Nexcorium botnet hits TBK DVRs through CVE-2024-3721, Fortinet says


Threat actors are actively exploiting CVE-2024-3721 in TBK DVR devices to deploy Nexcorium, a Mirai-based malware strain built for distributed denial-of-service attacks, according to new research from Fortinet FortiGuard Labs. The campaign targets TBK DVR-4104 and DVR-4216 devices and expands further by hitting end-of-life TP-Link routers through CVE-2017-17215.

The key risk is simple. A vulnerable internet-exposed DVR can turn into a botnet node through a single unauthenticated command-injection request. Fortinet says the malware then downloads the correct binary for the device architecture, establishes persistence, connects back to command-and-control infrastructure, and prepares the infected hardware for DDoS activity.

This makes the campaign more than another Mirai clone story. It shows how quickly threat actors still weaponize old, lightly managed IoT gear, especially devices that sit online for years with weak credentials, stale firmware, or no realistic patch path at all.

How the attack works

Fortinet says the campaign abuses the vulnerable /device.rsp?opt=sys&cmd=___S_O_S_T_R_E_A_MAX___ endpoint on affected TBK DVRs. The flaw allows OS command injection through crafted HTTP requests, giving attackers remote code execution without authentication. NVD also describes the issue as command injection affecting TBK DVR-4104 and DVR-4216.

Watchdog subprocess role marker (Source – Fortinet)

After that first foothold, the malware retrieves a downloader script, checks the underlying Linux architecture, and fetches the right Nexcorium binary for the target. Fortinet says the malware supports multiple CPU architectures, which lets operators reuse the same campaign against a broad range of IoT hardware.

Persistence is built in. Fortinet says Nexcorium uses watchdog functionality to keep the main process alive, restores itself if its binary gets altered or removed, and opens a C2 channel that lets operators issue DDoS commands and push follow-on instructions.

Why Nexcorium matters

Nexcorium follows the Mirai playbook, but it adds enough operational polish to stay dangerous. Fortinet says it includes an XOR-encoded configuration table, a watchdog module, a DDoS component, and aggressive Telnet brute-force propagation using hardcoded default credentials.

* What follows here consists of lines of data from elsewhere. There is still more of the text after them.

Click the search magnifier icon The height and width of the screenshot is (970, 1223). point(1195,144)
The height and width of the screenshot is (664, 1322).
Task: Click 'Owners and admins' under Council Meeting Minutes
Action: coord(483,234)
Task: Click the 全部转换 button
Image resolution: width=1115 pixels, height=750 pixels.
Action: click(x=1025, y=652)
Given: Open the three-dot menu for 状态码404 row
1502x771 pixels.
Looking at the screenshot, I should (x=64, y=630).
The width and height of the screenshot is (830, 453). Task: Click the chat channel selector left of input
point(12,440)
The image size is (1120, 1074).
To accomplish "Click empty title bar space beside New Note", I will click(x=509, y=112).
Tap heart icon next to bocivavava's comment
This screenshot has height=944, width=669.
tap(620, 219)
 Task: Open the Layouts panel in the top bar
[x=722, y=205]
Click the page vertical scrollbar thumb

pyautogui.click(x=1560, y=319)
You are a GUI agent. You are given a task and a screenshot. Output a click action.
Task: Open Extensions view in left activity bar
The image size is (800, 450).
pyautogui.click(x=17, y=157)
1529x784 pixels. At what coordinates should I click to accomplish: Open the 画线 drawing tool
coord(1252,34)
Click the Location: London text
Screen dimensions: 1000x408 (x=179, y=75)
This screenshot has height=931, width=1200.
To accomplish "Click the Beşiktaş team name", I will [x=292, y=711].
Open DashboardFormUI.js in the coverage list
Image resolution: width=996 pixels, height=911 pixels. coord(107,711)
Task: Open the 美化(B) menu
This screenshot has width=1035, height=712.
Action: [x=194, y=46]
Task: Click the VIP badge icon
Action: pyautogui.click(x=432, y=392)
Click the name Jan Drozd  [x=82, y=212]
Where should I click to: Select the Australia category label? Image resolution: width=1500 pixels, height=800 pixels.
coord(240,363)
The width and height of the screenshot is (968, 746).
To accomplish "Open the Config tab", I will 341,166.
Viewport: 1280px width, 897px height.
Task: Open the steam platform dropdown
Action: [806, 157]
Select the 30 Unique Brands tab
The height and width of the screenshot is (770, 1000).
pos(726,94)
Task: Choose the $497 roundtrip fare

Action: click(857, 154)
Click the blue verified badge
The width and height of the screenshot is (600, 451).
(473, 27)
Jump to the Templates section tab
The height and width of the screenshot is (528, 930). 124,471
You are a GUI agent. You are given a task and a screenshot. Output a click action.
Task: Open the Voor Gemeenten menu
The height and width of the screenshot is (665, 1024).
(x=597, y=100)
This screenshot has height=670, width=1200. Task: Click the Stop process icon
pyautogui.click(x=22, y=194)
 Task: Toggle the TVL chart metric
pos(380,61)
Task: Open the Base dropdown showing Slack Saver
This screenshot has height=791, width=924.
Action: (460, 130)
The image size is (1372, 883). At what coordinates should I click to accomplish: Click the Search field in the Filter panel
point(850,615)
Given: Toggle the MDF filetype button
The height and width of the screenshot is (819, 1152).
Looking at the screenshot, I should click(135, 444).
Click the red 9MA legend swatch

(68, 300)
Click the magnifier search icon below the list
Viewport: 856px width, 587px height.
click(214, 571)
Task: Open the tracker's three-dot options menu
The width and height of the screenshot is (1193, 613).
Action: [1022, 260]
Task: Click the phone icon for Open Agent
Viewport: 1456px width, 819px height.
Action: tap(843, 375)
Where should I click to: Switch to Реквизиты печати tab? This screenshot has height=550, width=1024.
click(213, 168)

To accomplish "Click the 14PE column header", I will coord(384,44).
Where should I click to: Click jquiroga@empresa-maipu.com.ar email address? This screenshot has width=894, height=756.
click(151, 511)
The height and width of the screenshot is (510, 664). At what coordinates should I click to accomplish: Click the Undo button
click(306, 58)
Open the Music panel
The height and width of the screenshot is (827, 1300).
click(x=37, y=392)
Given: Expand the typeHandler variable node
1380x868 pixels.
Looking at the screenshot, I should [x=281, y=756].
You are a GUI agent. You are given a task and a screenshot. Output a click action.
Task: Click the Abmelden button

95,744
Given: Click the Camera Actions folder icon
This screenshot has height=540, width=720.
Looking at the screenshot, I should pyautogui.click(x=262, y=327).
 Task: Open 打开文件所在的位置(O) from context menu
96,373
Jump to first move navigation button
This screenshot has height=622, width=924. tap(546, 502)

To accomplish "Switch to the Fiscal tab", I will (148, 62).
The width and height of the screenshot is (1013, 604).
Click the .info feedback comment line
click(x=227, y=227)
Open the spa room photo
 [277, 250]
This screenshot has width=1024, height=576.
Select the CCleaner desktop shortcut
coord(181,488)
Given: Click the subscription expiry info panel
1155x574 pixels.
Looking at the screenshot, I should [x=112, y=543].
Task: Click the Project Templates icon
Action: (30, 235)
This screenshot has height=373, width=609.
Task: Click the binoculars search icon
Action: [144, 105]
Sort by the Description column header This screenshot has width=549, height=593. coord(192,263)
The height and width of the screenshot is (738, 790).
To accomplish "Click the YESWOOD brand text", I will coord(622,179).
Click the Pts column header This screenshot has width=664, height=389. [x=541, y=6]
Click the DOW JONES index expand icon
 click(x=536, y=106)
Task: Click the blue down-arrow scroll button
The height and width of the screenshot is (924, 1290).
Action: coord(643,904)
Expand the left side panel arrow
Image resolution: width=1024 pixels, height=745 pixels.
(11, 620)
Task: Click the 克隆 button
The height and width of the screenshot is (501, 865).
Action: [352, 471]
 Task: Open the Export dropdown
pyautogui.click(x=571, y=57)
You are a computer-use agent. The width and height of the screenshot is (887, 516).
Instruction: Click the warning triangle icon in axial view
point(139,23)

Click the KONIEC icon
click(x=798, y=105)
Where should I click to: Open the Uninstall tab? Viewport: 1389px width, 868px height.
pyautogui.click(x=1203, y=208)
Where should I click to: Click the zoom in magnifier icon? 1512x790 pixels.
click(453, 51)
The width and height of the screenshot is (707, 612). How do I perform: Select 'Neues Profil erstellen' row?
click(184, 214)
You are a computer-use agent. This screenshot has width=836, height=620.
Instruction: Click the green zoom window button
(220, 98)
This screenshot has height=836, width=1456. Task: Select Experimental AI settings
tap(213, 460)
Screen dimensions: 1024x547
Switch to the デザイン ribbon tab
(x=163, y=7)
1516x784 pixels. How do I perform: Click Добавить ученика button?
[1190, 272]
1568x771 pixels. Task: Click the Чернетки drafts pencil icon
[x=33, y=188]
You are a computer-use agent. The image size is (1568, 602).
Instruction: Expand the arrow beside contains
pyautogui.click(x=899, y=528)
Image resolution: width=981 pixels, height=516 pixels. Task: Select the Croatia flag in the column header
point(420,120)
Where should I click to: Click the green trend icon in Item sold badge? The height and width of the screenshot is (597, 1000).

The campaign also does not stop at TBK DVRs. Researchers say operators used CVE-2017-17215 against end-of-life TP-Link routers to widen the infected pool. That gives the botnet a larger, more geographically distributed base of compromised devices for future attacks.

Attack method to parse commands from the C2 server (Source – Fortinet)

That matters because DVRs and older routers often stay online for years in small businesses, shops, warehouses, and surveillance deployments. They often run with weak passwords, outdated firmware, and little monitoring, which makes them reliable targets for long-lived botnet growth. This point is an inference based on Fortinet’s device focus and the long-standing abuse pattern around Mirai-style IoT malware.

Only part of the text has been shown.